A very interesting fact offers itself first of all in considering this family of earthworms. The Geoscolecidae are one of the only division[2] of the Oligochaeta terricolae which are generally found to be without those characteristic series of pores in the middle line of the back known as the dorsal pores. They are thus eminently suited for an aquatic life; for it is to be supposed from the fact that the purely aquatic 'Limicolae' are also without these pores that their existence is prejudicial to a water-living worm. Indeed the entrance of water into the body-cavity would presumably be dangerous to the worm. The Geoscolecidae are thus already marked out, as it were, for an aquatic life. No modification is here necessary for them. It is also to be noted in this connection that various species of the genus Notiodrilus to which reference has been made as a partly aquatic genus have no dorsal pores. They too are thus fitted for at least an amphibious life.

[2] In the Eudrilidae also these pores are very frequently absent.

The rule however regarding the absence of dorsal pores in the Geoscolecidae is not absolute. A few species and among them two species at any rate of the aquatic genus Sparganophilus have a few pores between some of the anterior segments which have been spoken of as 'neck pores.' They are not, it is to be believed, of a different nature from the generally distributed dorsal pores of other worms but are in fact limited to the 'neck' region.

There are no other obvious characters of the family Geoscolecidae as a whole which might be regarded as fitting them for a purely aquatic life.

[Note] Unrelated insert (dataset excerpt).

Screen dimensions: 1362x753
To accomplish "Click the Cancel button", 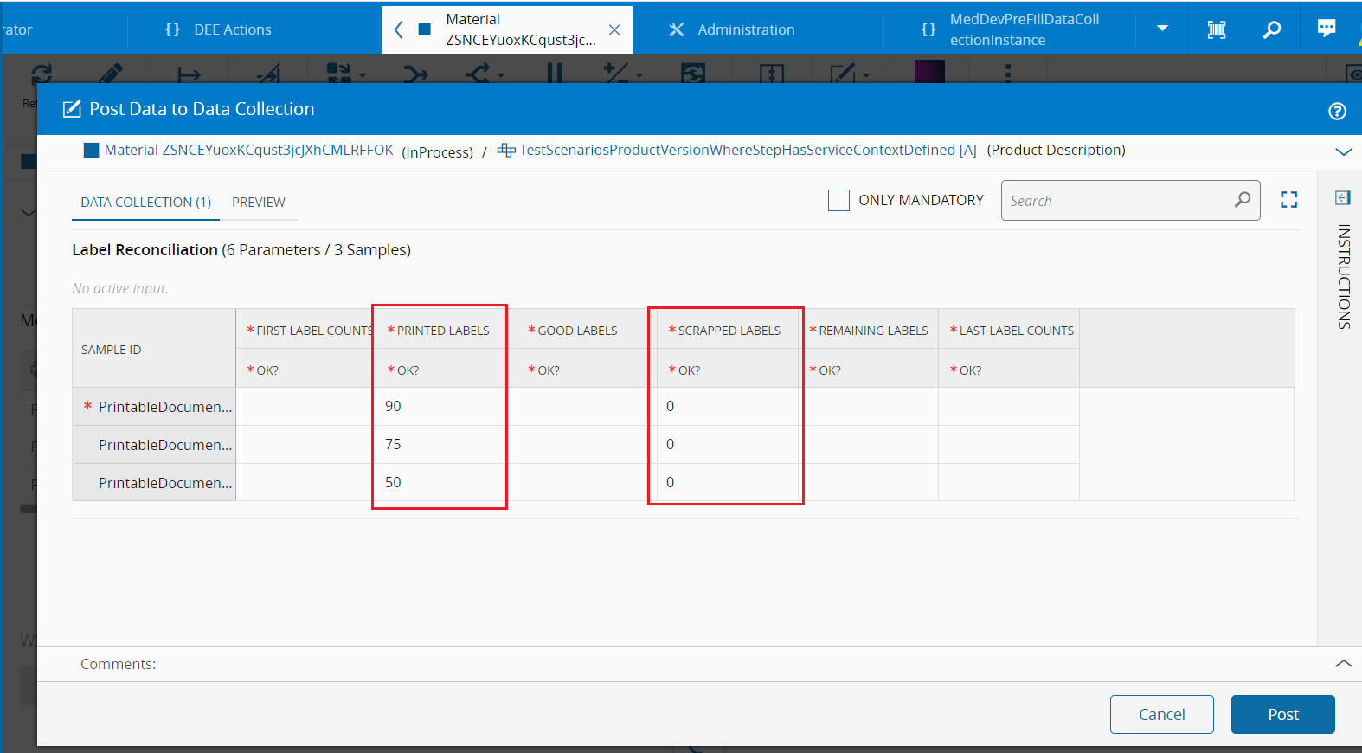I will pyautogui.click(x=1161, y=714).
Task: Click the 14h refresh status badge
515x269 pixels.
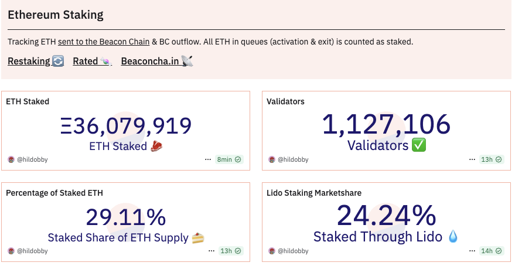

Of this family one entire sub-family, the Criodrilinae, is very nearly purely aquatic in habit. Two genera, viz. Callidrilus and Glyphidrilus, out of another sub-family, Microchaetinae, which contains perhaps five other genera, are also aquatic in their mode of life. In examining into the characters of the various aquatic species with a view to searching for common characters which might be put down to modifications induced by the aquatic life, there are two or three which arrest attention. In the first place the Criodrilinae never possess a well-developed gizzard, having at most a rudimentary gizzard, or even two. However this character is not of universal applicability, for both Callidrilus and Glyphidrilus have got a gizzard and a strong one. These later genera however have no calciferous glands or oesophageal pouches of any description, structures which are also absent among the Criodrilinae. It will be remembered that the purely aquatic families, Tubificidae, Lumbriculidae, etc., rarely show signs of a gizzard and rarely possess oesophageal pouches of any kind. In view of the fact that in the case of a life in fresh water no calcareous salts are necessary to resist the acids of the soil, and that the mud passed through the alimentary canal is already finely divided, it is not surprising to find gizzard and calciferous glands absent or rudimentary.

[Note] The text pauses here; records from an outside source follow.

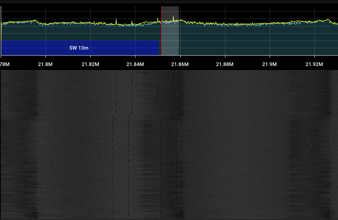This screenshot has height=220, width=338.
Task: Click the 21.88M frequency label
Action: (225, 64)
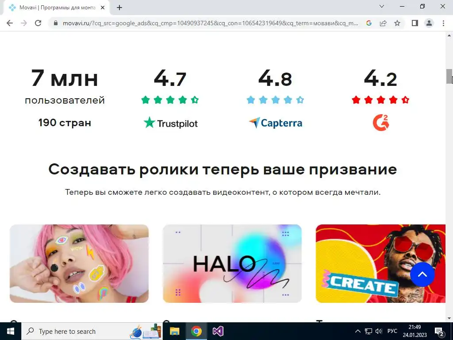Open Chrome three-dot menu

click(x=443, y=23)
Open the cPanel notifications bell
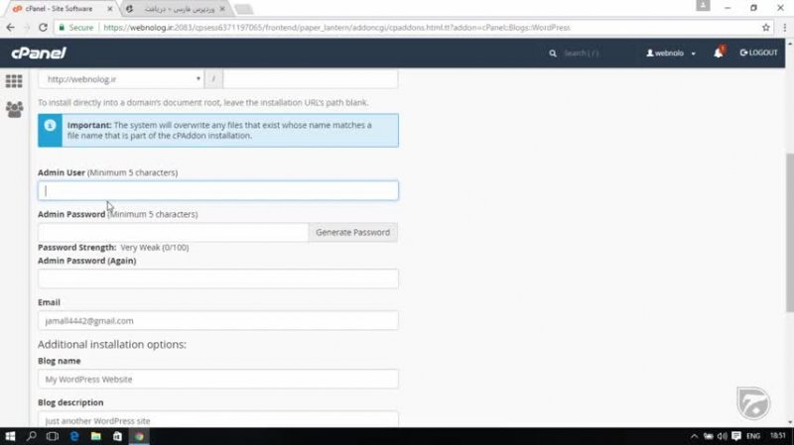 [718, 53]
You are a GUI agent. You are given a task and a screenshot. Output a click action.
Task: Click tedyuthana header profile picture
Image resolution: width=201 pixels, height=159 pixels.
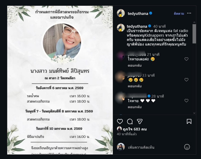coord(121,13)
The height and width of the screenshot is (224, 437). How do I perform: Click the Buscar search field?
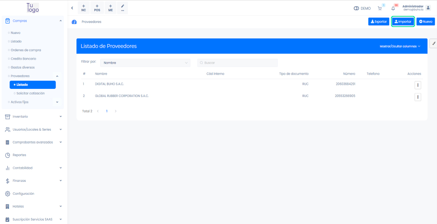click(238, 63)
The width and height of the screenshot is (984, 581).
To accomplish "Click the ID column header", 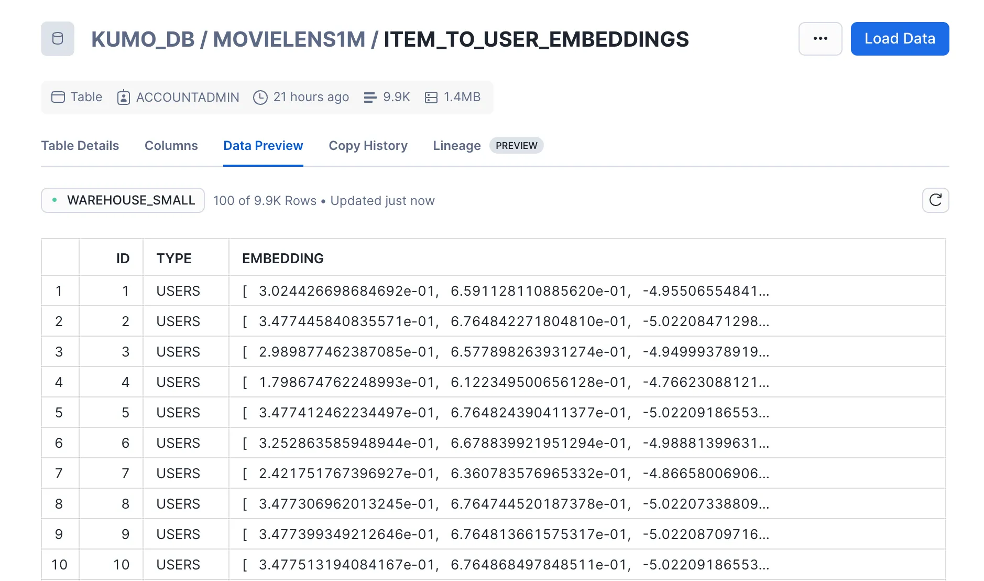I will (x=123, y=259).
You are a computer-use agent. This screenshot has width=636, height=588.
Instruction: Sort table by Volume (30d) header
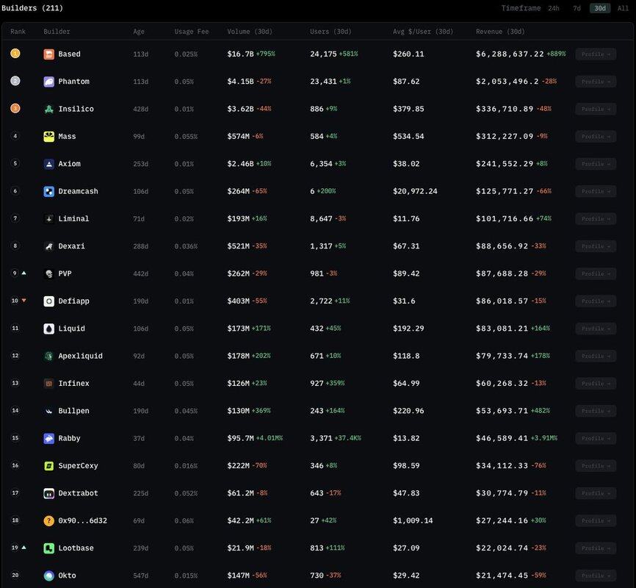point(249,32)
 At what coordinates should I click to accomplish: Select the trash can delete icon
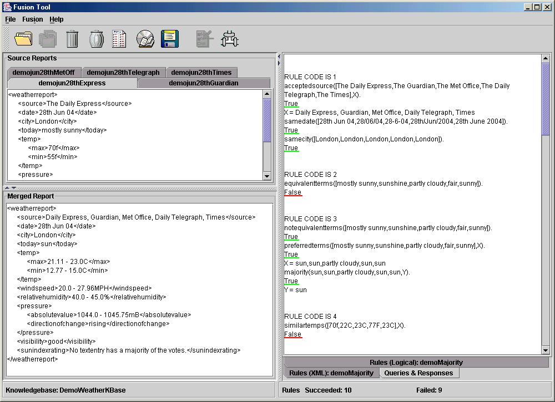(72, 38)
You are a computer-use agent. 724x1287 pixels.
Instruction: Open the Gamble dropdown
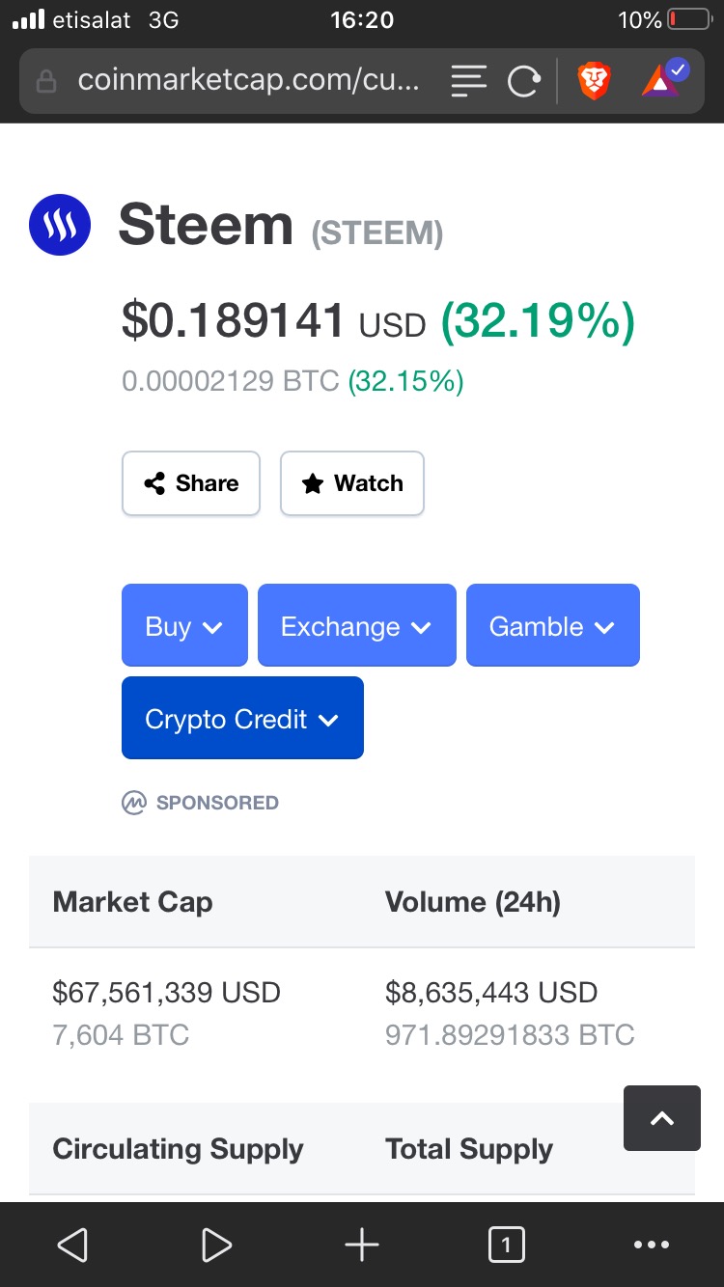[x=552, y=626]
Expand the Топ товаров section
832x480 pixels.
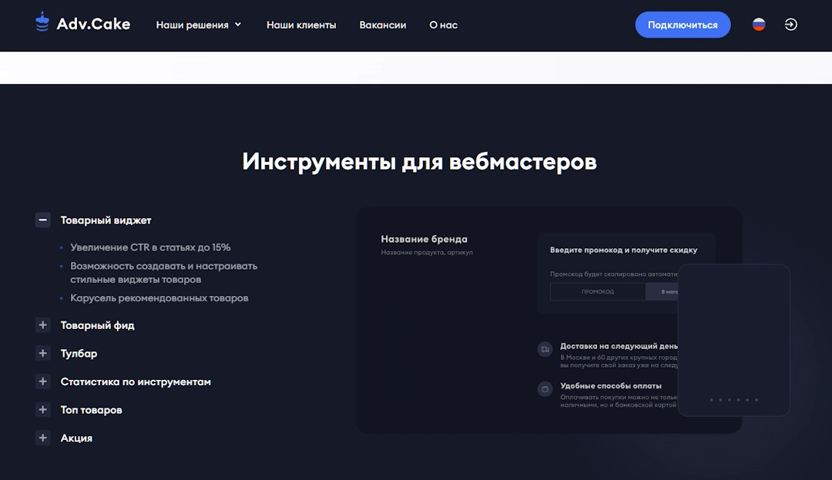point(42,410)
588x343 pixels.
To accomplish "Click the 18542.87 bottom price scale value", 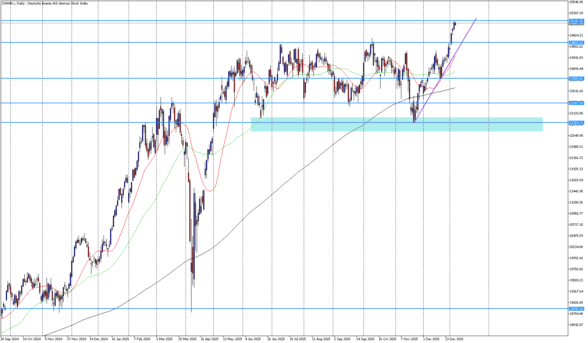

Another not unusual feature among these aquatic Geoscolecidae is the quadrangular form of the posterior end of the body. This is shown-as its specific name denotes-by Glyphidrilus quadrangulus, by species of Alma and in all the species of the genus Criodrilus. It is to be noted in this connection that a species of the partly aquatic Eiseniella has been named tetraedrus on account of precisely the same phenomenon. In these cases it is the posterior part of the body which is thus quadrangular; the anterior segments down to the ninth in Criodrilus being rounded in the usual Oligochaetous fashion. As the paired setae are apt to lie in the four projections of the quadrangular body, one is tempted to see in this arrangement of structures a faint approach to the dorsal and ventral parapodia of the marine worms, and in any case it seems possible that by this means the worms can cling more effectively and continuously to the stems and leaves of aquatic plants among which they so largely live.

It is a very remarkable fact that in the genera Criodrilus and Alma the vent is dorsal in position instead of being surrounded as in earthworms generally by the last segment of the body. This fact might be put down to the near affinity between these two genera, were it not for the fact that Glyphidrilus shows precisely the same state of affairs. These facts gain additional significance in my opinion from the fact that among the leeches which are now universally admitted to be allies of the earthworms the same position of the vent is met with. This abnormal position of the end of the alimentary canal may thus be fairly quoted in connection with structures modified by the aquatic life.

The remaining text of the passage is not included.